Er packte ihr Handgelenk und drehte es wütend herum. »Weib, lass sofort meine Krawatte los, ich mach dich fertig!«

Dass er sie anfasste und ihr Schmerz zufügte, versetzte sie vollends in Rage. Sie stürzte sich auf ihn, dass ihm die Sonnenbrille herunterfiel. Ihre Pranken legten sich wie Schraubstöcke um seinen Hals. Sofort war ihm klar, dass diese Furie den Würgegriff einer Schlange hatte. Er versuchte zu treten und zu schlagen, doch unbeirrt drückte sie zu, quetschte seine Halsschlagader, bis ihm schwarz vor Augen wurde. Wie eine Katze, die ein tödliches Spiel mit ihrer Beute treibt, ließ sie kurz los, ließ ihn röchelnd nach Luft schnappen, presste die Hände erneut um seinen Hals, würgte ihn bis zur völligen Bewusstlosigkeit. Keine fünfzehn Sekunden dauerte der Kampf, den er verlor und sterbend an ihrem Körper entlang abwärtsglitt. Ganz und gar dem Rausch verfallen, machte sie sich über ihn her und hieb ihm ihre Zähne in den Adamsapfel. Es knackte, Blut spritzte. Erst als seine Gliedmaßen vollends erschlafft und seine Augen weit aufgerissen stehengeblieben waren, löste sie sich von ihm.

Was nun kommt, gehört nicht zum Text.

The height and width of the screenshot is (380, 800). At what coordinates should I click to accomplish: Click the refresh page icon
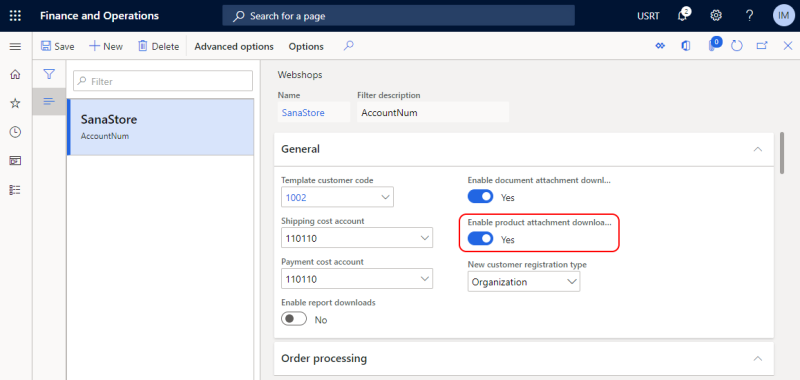736,46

Vom Blut besudelt, schweißtriefend und schwer atmend durchsuchte sie ihn, fand aber nur seinen Autoschlüssel. Sie hob die Sonnenbrille auf, die unversehrt war.

 

Beinahe ruhig war sie jetzt, der Anfall vorbei. Ihr Herz stach. Jeder Schlag ein Signal. Sie taumelte und stolperte, schleppte sich fort.

Es dauerte, bis sie den eleganten Zweisitzer fand. In der Brusttasche der dort abgelegten Jacke steckte ein Bündel Geld.

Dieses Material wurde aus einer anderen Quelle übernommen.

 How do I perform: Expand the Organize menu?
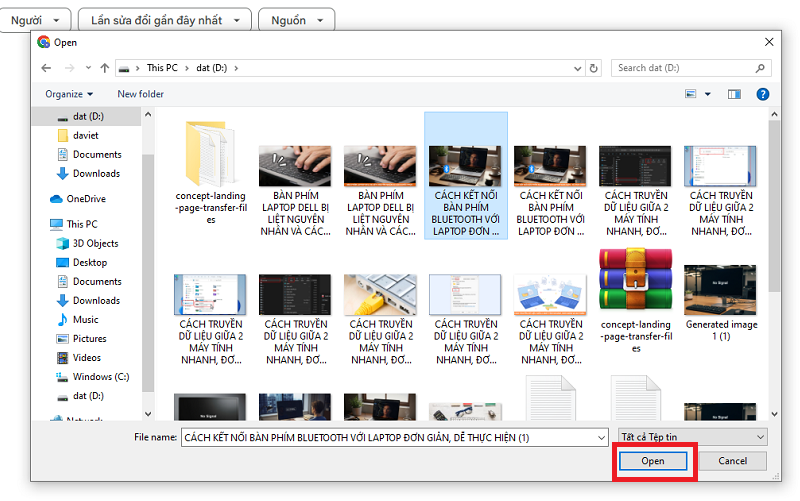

Was für ein göttlicher Tag, dachte sie und drückte sich August Tiez’ Sonnenbrille ins Gesicht. Sie hielt die Tür des Sportwagens auf. »Komm, Jonas!«

Sie fiel in den Ledersitz, ihre Hände umschlossen das Lenkrad. Mit einem zufriedenen Lächeln ließ sie das Verdeck herunter und den Motor aufheulen.